Reproduce the SICP and Edwin study notes below word for word, from start to finish.
* begin Quoted passage *
Then typing (restart 1) will return to the REPL and you can check your code again to fix the problem or you can try one of the options to fix the problem. The debugger is great in Lisp type C-h m to get a list of commands. Read the don't panic guide how to debug.
The bulk of errors will be parens problems in the beginning but it's how you learn and after a few of them you're much more careful about code and what scope it's in.
Edwin demo in Lecture 1
First lecture from the 1986 series if you want to follow him with edwin like @35:40 in the video:
- Start edwin with 'mit-scheme –edit'
- C-x 2 (split screen like he has)
- C-x C-f and type in lecture.scm (it will create this file)
- Any expressions eval with C-x C-e
- Press tab to indent when he demos 'pretty printing'
Run the tutorial!
Hold Ctrl-h then type t to start the tutorial so you understand what 'point' means (the location of the current cursor) and all the cut + paste commands.
SICP 1.x
I would not read these early chapters very fast as it builds up showing the various abstractions in incremental levels that will be needed for later chapters.
A computational process I would interpret as a running program or the act of computation itself. A procedure is sometimes called a function in modern programming parlance but the book makes it clear later in this chapter these are different things pointing out how a math function definition is nothing like a procedure.
Write yourself some notes. These chapters tell us everything is an expression and every expression has a value. Procedures themselves are a value. A sequence of expressions within parens is a combination where the operator is applied to the values of the expressions. The operator can be a simple procedure or a compound very complex procedure. These complex procedures can be named so we can refer to their results. The environment (scope) is the range of significance that a name has where some names are globally accessible and others only locally within procedures.
* end Quoted passage *
* begin Data extract *
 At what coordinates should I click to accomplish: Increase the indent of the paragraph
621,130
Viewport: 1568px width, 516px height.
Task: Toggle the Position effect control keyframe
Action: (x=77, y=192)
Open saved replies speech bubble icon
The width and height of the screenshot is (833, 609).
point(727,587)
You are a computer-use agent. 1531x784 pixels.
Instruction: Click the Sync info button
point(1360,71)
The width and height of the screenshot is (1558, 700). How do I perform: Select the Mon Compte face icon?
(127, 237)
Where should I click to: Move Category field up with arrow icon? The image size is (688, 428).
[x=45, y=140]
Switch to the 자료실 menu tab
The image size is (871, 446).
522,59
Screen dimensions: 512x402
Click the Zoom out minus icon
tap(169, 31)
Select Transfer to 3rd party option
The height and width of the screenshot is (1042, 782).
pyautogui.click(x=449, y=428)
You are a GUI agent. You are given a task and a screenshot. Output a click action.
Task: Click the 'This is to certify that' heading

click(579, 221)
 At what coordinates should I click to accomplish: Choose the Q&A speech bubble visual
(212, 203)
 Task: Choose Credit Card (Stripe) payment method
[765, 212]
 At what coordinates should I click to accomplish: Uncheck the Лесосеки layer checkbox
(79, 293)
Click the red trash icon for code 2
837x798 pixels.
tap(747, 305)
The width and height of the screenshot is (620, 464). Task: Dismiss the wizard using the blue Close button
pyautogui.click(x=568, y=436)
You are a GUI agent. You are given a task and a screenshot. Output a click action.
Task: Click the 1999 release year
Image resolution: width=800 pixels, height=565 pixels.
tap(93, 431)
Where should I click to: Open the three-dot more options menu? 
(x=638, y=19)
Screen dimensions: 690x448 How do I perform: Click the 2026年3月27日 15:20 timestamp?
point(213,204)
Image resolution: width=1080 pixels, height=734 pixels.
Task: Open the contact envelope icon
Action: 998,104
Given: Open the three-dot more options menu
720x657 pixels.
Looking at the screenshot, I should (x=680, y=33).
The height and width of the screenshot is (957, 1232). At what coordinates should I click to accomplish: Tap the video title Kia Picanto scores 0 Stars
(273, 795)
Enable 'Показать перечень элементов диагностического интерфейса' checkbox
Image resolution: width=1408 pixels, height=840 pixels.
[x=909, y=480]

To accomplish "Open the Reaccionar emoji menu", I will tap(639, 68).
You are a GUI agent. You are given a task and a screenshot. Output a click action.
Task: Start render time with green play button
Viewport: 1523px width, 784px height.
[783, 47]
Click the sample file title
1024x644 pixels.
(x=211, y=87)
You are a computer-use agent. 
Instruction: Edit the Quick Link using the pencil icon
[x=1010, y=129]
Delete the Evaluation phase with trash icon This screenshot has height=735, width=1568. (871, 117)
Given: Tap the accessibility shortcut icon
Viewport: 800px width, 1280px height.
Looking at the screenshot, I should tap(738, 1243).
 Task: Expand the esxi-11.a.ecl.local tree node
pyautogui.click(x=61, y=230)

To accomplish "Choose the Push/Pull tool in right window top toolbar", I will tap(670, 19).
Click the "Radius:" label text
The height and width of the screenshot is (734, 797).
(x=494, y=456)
* end Data extract *
— Answer to this exercise —
Then typing (restart 1) will return to the REPL and you can check your code again to fix the problem or you can try one of the options to fix the problem. The debugger is great in Lisp type C-h m to get a list of commands. Read the don't panic guide how to debug.
The bulk of errors will be parens problems in the beginning but it's how you learn and after a few of them you're much more careful about code and what scope it's in.
Edwin demo in Lecture 1
First lecture from the 1986 series if you want to follow him with edwin like @35:40 in the video:
- Start edwin with 'mit-scheme –edit'
- C-x 2 (split screen like he has)
- C-x C-f and type in lecture.scm (it will create this file)
- Any expressions eval with C-x C-e
- Press tab to indent when he demos 'pretty printing'
Run the tutorial!
Hold Ctrl-h then type t to start the tutorial so you understand what 'point' means (the location of the current cursor) and all the cut + paste commands.
SICP 1.x
I would not read these early chapters very fast as it builds up showing the various abstractions in incremental levels that will be needed for later chapters.
A computational process I would interpret as a running program or the act of computation itself. A procedure is sometimes called a function in modern programming parlance but the book makes it clear later in this chapter these are different things pointing out how a math function definition is nothing like a procedure.
Write yourself some notes. These chapters tell us everything is an expression and every expression has a value. Procedures themselves are a value. A sequence of expressions within parens is a combination where the operator is applied to the values of the expressions. The operator can be a simple procedure or a compound very complex procedure. These complex procedures can be named so we can refer to their results. The environment (scope) is the range of significance that a name has where some names are globally accessible and others only locally within procedures.